Aim of the task: Line by line, retype the data exactly as it is given.

##### Provided material #####

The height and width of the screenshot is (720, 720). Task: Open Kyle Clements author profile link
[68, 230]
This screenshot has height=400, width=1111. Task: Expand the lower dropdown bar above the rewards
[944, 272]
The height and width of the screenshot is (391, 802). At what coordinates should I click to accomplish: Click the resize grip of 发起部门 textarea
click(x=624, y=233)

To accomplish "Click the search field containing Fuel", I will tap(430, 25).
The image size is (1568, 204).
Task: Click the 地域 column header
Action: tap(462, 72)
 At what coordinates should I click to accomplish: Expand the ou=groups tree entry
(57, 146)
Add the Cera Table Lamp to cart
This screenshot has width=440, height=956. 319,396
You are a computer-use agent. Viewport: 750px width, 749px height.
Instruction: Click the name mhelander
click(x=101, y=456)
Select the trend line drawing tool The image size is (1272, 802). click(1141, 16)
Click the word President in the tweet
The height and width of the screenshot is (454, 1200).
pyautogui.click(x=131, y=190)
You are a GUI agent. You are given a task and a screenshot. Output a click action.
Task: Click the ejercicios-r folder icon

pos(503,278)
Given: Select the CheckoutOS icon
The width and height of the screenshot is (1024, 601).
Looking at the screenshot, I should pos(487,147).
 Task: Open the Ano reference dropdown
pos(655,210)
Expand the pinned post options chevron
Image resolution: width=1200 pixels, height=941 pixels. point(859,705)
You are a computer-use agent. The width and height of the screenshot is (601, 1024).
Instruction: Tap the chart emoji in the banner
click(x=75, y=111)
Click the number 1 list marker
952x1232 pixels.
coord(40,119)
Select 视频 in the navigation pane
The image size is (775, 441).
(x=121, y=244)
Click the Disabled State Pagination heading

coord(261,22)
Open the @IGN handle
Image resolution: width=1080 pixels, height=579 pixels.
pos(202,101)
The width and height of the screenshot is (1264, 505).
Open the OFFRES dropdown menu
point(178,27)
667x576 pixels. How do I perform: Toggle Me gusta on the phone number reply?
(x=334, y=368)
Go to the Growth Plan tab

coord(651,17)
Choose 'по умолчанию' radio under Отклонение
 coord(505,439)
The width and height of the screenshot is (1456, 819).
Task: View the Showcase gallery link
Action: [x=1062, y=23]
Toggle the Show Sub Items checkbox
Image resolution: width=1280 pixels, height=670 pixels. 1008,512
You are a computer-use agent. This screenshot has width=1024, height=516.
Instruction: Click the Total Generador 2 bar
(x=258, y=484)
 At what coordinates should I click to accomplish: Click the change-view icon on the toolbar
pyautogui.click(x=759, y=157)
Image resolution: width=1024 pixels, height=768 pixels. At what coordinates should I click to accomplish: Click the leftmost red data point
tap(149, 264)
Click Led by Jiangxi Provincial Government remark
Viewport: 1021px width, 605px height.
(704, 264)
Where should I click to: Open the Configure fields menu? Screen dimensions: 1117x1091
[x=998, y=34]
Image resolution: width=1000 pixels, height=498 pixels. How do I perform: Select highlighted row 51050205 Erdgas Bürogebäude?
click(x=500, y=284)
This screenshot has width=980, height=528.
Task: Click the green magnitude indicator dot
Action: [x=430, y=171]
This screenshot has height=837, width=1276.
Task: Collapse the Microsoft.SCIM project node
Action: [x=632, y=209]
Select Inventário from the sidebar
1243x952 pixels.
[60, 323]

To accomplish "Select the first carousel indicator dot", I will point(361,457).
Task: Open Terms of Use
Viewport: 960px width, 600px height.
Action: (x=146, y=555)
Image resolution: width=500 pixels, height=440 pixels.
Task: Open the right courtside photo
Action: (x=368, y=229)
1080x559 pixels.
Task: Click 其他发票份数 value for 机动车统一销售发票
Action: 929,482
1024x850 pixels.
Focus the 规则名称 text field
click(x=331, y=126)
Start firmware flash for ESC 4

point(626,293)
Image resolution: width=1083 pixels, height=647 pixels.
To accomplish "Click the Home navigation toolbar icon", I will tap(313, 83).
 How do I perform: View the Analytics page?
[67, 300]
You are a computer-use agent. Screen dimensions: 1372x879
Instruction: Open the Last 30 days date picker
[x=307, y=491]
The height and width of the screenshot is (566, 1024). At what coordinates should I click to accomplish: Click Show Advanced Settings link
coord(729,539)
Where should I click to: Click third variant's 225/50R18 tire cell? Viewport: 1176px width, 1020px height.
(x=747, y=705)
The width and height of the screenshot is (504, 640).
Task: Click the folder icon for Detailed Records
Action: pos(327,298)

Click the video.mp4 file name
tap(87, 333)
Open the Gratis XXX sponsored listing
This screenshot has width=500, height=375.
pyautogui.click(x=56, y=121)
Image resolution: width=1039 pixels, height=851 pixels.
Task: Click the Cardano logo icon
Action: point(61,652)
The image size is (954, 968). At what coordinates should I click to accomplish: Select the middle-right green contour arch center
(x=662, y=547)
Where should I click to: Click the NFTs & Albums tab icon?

#####

Answer section:
The height and width of the screenshot is (720, 720). Task: Open Kyle Clements author profile link
[68, 230]
This screenshot has height=400, width=1111. Task: Expand the lower dropdown bar above the rewards
[944, 272]
The height and width of the screenshot is (391, 802). At what coordinates should I click to accomplish: Click the resize grip of 发起部门 textarea
click(x=624, y=233)

To accomplish "Click the search field containing Fuel", I will tap(430, 25).
The image size is (1568, 204).
Task: Click the 地域 column header
Action: tap(462, 72)
 At what coordinates should I click to accomplish: Expand the ou=groups tree entry
(57, 146)
Add the Cera Table Lamp to cart
This screenshot has width=440, height=956. 319,396
You are a computer-use agent. Viewport: 750px width, 749px height.
Instruction: Click the name mhelander
click(x=101, y=456)
Select the trend line drawing tool The image size is (1272, 802). click(1141, 16)
Click the word President in the tweet
The height and width of the screenshot is (454, 1200).
pyautogui.click(x=131, y=190)
You are a GUI agent. You are given a task and a screenshot. Output a click action.
Task: Click the ejercicios-r folder icon

pos(503,278)
Given: Select the CheckoutOS icon
The width and height of the screenshot is (1024, 601).
Looking at the screenshot, I should pos(487,147).
 Task: Open the Ano reference dropdown
pos(655,210)
Expand the pinned post options chevron
Image resolution: width=1200 pixels, height=941 pixels. point(859,705)
You are a computer-use agent. The width and height of the screenshot is (601, 1024).
Instruction: Tap the chart emoji in the banner
click(x=75, y=111)
Click the number 1 list marker
952x1232 pixels.
coord(40,119)
Select 视频 in the navigation pane
The image size is (775, 441).
(x=121, y=244)
Click the Disabled State Pagination heading

coord(261,22)
Open the @IGN handle
Image resolution: width=1080 pixels, height=579 pixels.
pos(202,101)
The width and height of the screenshot is (1264, 505).
Open the OFFRES dropdown menu
point(178,27)
667x576 pixels. How do I perform: Toggle Me gusta on the phone number reply?
(x=334, y=368)
Go to the Growth Plan tab

coord(651,17)
Choose 'по умолчанию' radio under Отклонение
 coord(505,439)
The width and height of the screenshot is (1456, 819).
Task: View the Showcase gallery link
Action: [x=1062, y=23]
Toggle the Show Sub Items checkbox
Image resolution: width=1280 pixels, height=670 pixels. 1008,512
You are a computer-use agent. This screenshot has width=1024, height=516.
Instruction: Click the Total Generador 2 bar
(x=258, y=484)
 At what coordinates should I click to accomplish: Click the change-view icon on the toolbar
pyautogui.click(x=759, y=157)
Image resolution: width=1024 pixels, height=768 pixels. At what coordinates should I click to accomplish: Click the leftmost red data point
tap(149, 264)
Click Led by Jiangxi Provincial Government remark
Viewport: 1021px width, 605px height.
(704, 264)
Where should I click to: Open the Configure fields menu? Screen dimensions: 1117x1091
[x=998, y=34]
Image resolution: width=1000 pixels, height=498 pixels. How do I perform: Select highlighted row 51050205 Erdgas Bürogebäude?
click(x=500, y=284)
This screenshot has width=980, height=528.
Task: Click the green magnitude indicator dot
Action: [x=430, y=171]
This screenshot has height=837, width=1276.
Task: Collapse the Microsoft.SCIM project node
Action: [x=632, y=209]
Select Inventário from the sidebar
1243x952 pixels.
[60, 323]

To accomplish "Select the first carousel indicator dot", I will point(361,457).
Task: Open Terms of Use
Viewport: 960px width, 600px height.
Action: (x=146, y=555)
Image resolution: width=500 pixels, height=440 pixels.
Task: Open the right courtside photo
Action: (x=368, y=229)
1080x559 pixels.
Task: Click 其他发票份数 value for 机动车统一销售发票
Action: 929,482
1024x850 pixels.
Focus the 规则名称 text field
click(x=331, y=126)
Start firmware flash for ESC 4

point(626,293)
Image resolution: width=1083 pixels, height=647 pixels.
To accomplish "Click the Home navigation toolbar icon", I will tap(313, 83).
 How do I perform: View the Analytics page?
[67, 300]
You are a computer-use agent. Screen dimensions: 1372x879
Instruction: Open the Last 30 days date picker
[x=307, y=491]
The height and width of the screenshot is (566, 1024). At what coordinates should I click to accomplish: Click Show Advanced Settings link
coord(729,539)
Where should I click to: Click third variant's 225/50R18 tire cell? Viewport: 1176px width, 1020px height.
(x=747, y=705)
The width and height of the screenshot is (504, 640).
Task: Click the folder icon for Detailed Records
Action: pos(327,298)

Click the video.mp4 file name
tap(87, 333)
Open the Gratis XXX sponsored listing
This screenshot has width=500, height=375.
pyautogui.click(x=56, y=121)
Image resolution: width=1039 pixels, height=851 pixels.
Task: Click the Cardano logo icon
Action: point(61,652)
The image size is (954, 968). At what coordinates should I click to accomplish: Select the middle-right green contour arch center
(x=662, y=547)
Where should I click to: Click the NFTs & Albums tab icon?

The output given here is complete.